BypassPipeline applies zero transformation — every packet that comes out of the Connector is written directly to the Loader exactly as received.

Flow ──── Connector → Loader (no intermediate stages)

Use cases ───────── - Raw file backup / archiving (PDFs, images, binaries as-is) - Database record migration with no schema change - Log shipping to cold storage - Staging: collect raw data first, process later

Comparison with TransferPipeline ───────────────────────────────── TransferPipeline optionally runs data through RefineryPipeline. BypassPipeline makes no such option available — fidelity to the original payload is the only goal.

Python
from sayou.core.schemas import SayouPacket

from sayou.brain.pipelines.bypass import BypassPipeline

Sample Packets

In production these come from ConnectorPipeline.

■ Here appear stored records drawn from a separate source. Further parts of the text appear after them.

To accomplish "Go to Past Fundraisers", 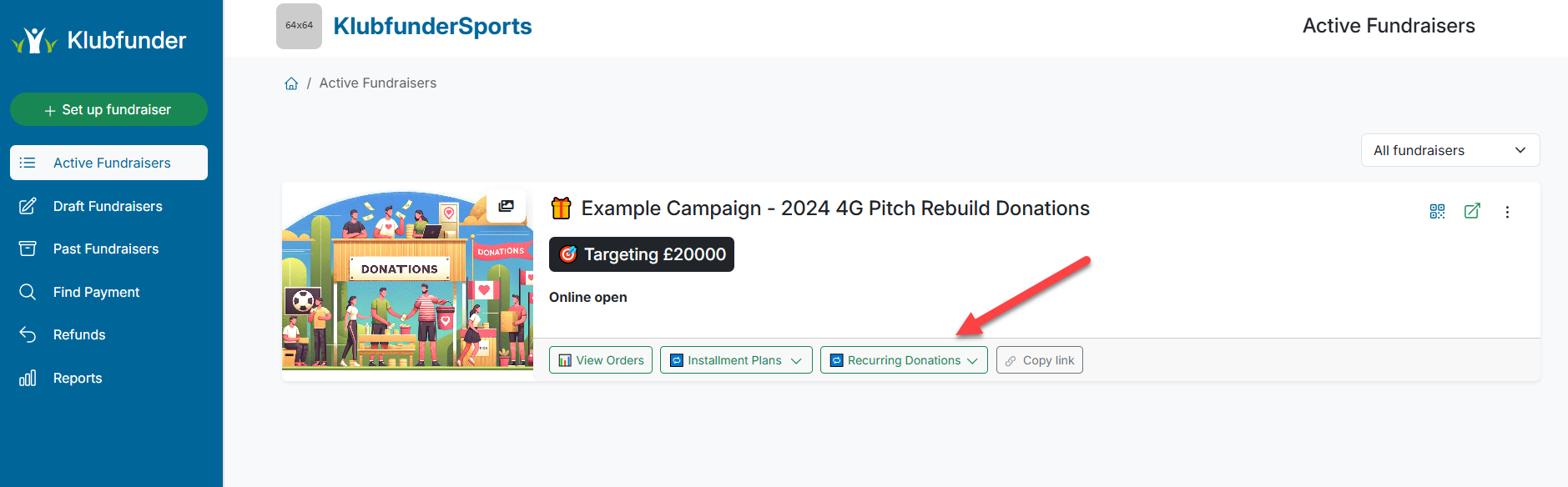I will point(106,249).
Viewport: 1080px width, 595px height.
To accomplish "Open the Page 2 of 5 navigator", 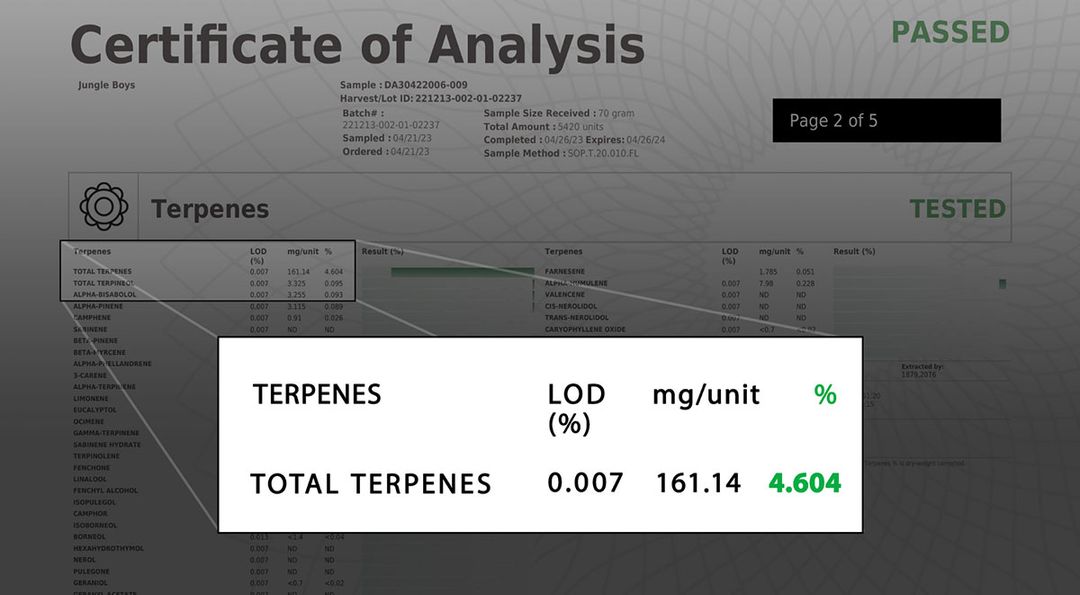I will click(885, 120).
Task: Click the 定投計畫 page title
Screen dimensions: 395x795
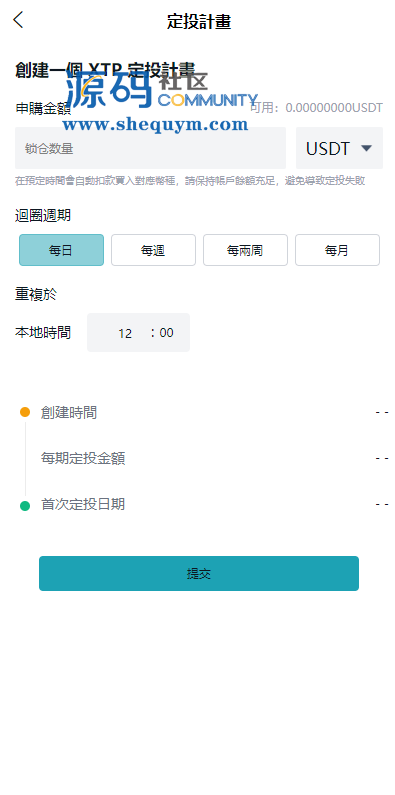Action: (199, 22)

Each SayouPacket carries the raw payload and metadata.

meta["filename"] drives output path resolution when destination is a directory.

Python
raw_packets = [
    SayouPacket(
        data=b"%PDF-1.4 ... binary content ...",
        success=True,
        meta={"filename": "report_q1.pdf"},
    ),
    SayouPacket(
        data=b"\x89PNG\r\n binary image", success=True, meta={"filename": "diagram.png"}
    ),
    SayouPacket(
        data=b'{"records": [1, 2, 3]}', success=True, meta={"filename": "export.json"}
    ),
    SayouPacket(
        data=None,
        success=False,
        error="Connection timeout",
        meta={"filename": "missing.csv"},
    ),
]

Basic Bypass

Each successful packet is written verbatim to the destination directory.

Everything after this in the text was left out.